A great benefit is that a variety of teams and departments can then use the EDW to identify opportunities for improvement. The organization then can develop and deploy targeted interventions to promote improvements in care, whether it’s reducing septicemia (which is a common problem I saw in the ED) or just to try and eliminate the needless labs and tests. With business intel, there are a variety of data warehouse designs that they are built on, the traditional approach is described as “early-binding”.
Understanding Governance in BI!
No… not that BI (look up iKON’s BI) and you’ll understand more about the GIF choice. I SCOURED for this specific gif because I realized without BI, you might as well as be throwing out the money, time and resources spent on developing a data warehouse. BI is what analyzes it and puts it all together into a format that anyone could understand. However, there are specifics in how this information and data should be used, so it’s really down to the implementation of the data warehouse. So let’s bring about the buzzzzzword. Governance. It’s important to effectively use the resources and the collected data, but the keyword is effectively, and that can only be done with proper planning, research, and management. The best way to go about this is to clean the data and remove any irrelevant data.
First of all, you gotta make sure the data is protected and secure. Certain data, especially in healthcare, is subject to VERY strict regulations and standards. It’s important that these standards are upheld and are securely transmitted when extracted and moved from the databases into data warehouse and into any data marts as well. In cybersecurity, a key concept of security is the CIA… no, not the agency but Confidentiality, Integrity, and Availability. Since then, there have been more of these key concepts but it’s important to keep the data confidential and protected, with integrity to ensure that no one has modified it, and available when needed.

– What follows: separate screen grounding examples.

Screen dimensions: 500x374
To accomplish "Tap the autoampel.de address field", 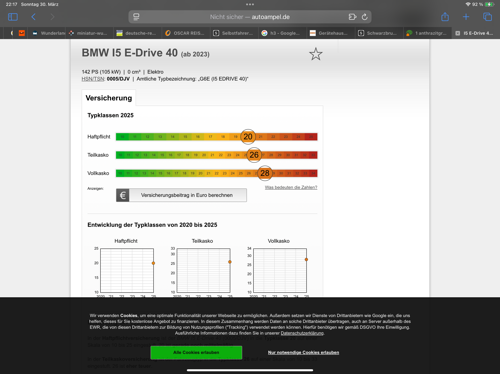I will point(250,17).
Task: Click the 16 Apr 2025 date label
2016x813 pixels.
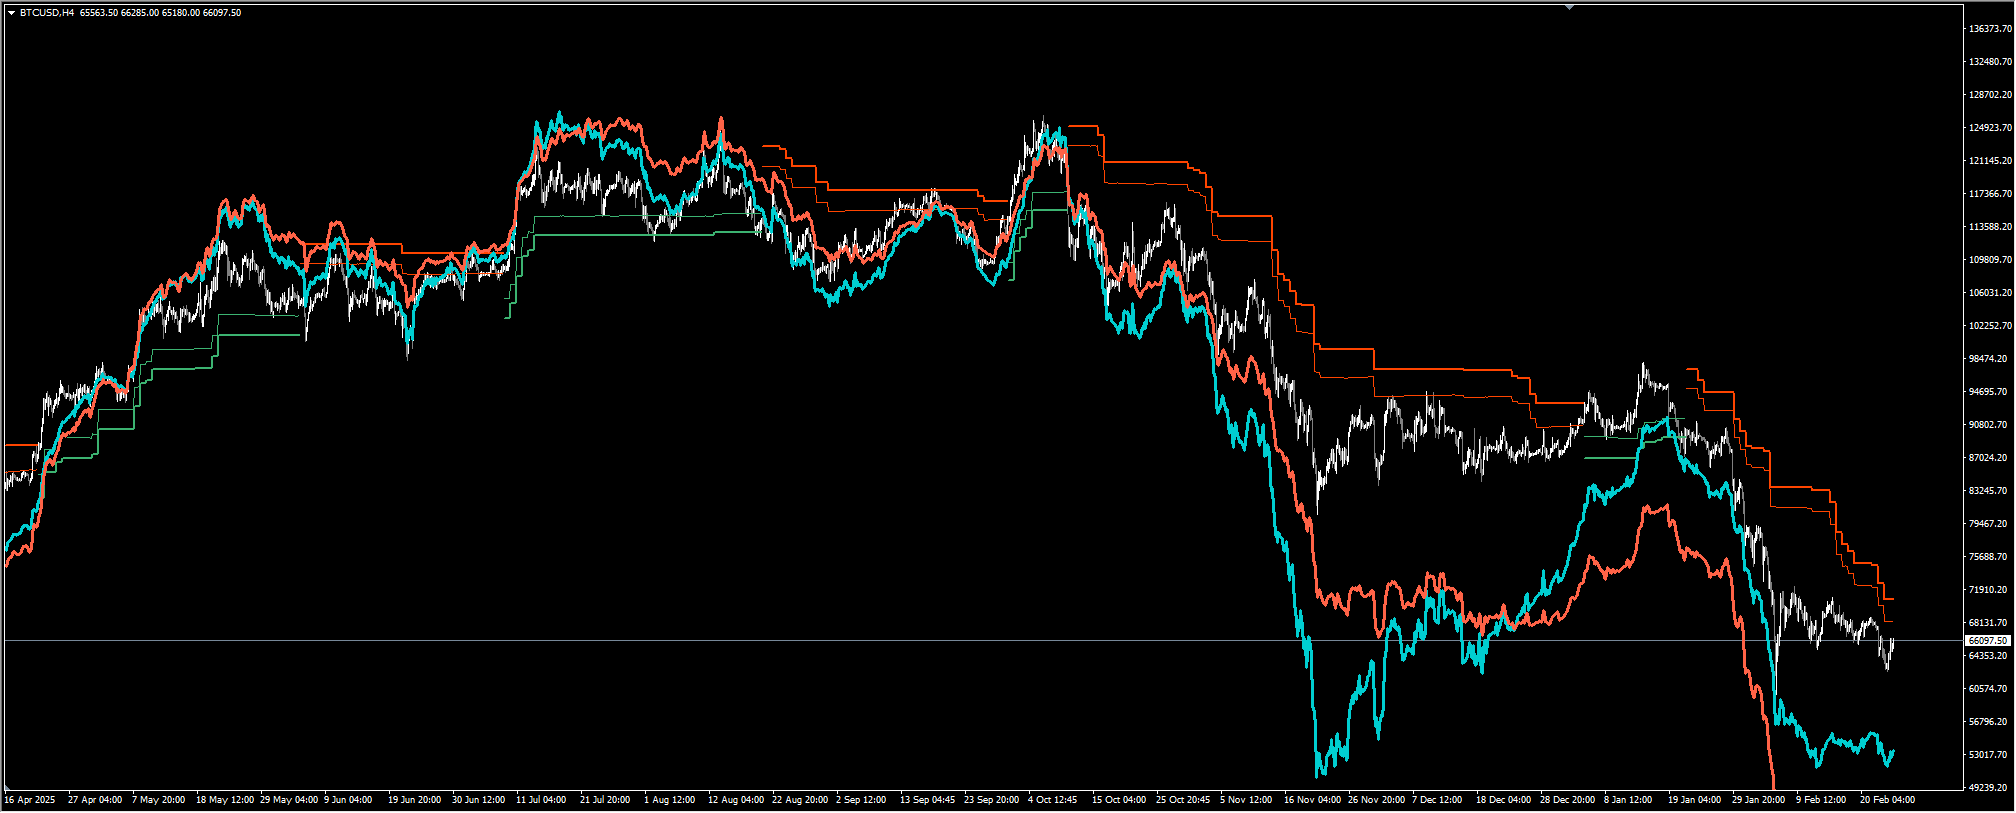Action: 30,800
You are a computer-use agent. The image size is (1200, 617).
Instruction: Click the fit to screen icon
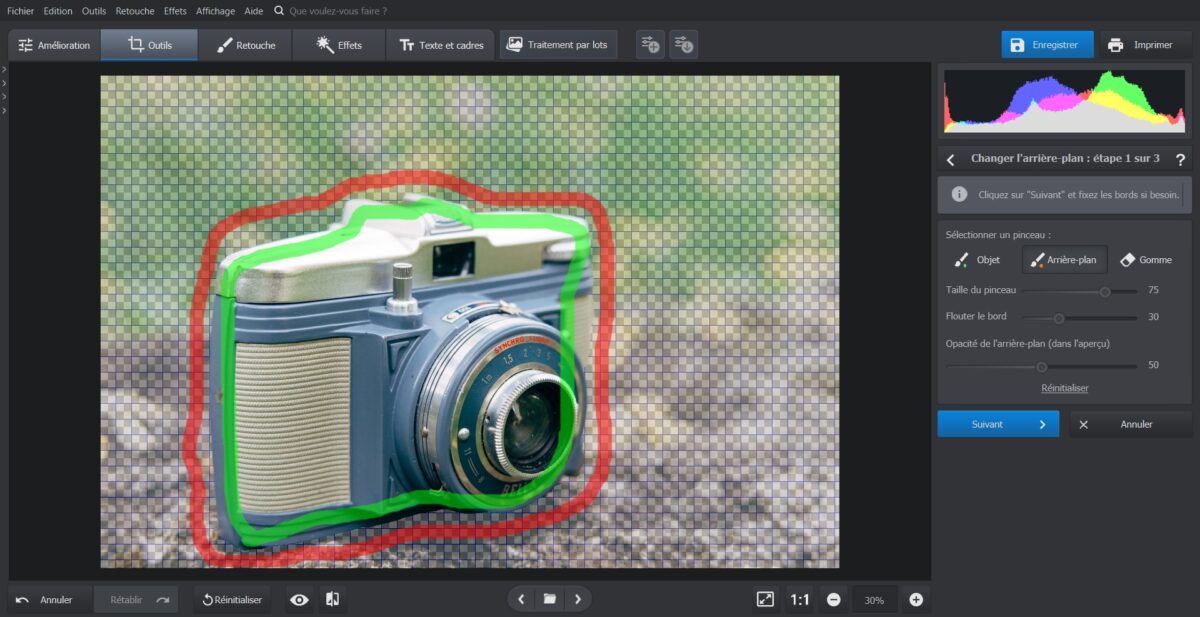point(765,599)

Another thing to keep in mind is to ensure the relevance. Meaningful Use is a very key concept because it ensures that all of the collected data is meaningfully used (woopdeedoo, that was difficult to understand, but it’s KEY because it also restricts what kind of data can be collected if it can’t be used within standards and regulations). This kind of governance is not an IT issue. Well it is, but it is intersectoral, like more technology decisions it is key that there is close communication with the upper level management at C-Men to create policies and standards to define the data usage, strategy, and utilized tools. As I mentioned in an earlier post, policies and standards are only as effective as they are well communicated; if people don’t know, it’s your fault not theirs. Well, that’s about it in business intel. I realize that the last section isn’t the most relevant to BI but governance is an important concept throughout data warehousing and business intel, it’s vital that the data is used and managed properly so that the business intel tools have the most capability with the least liability.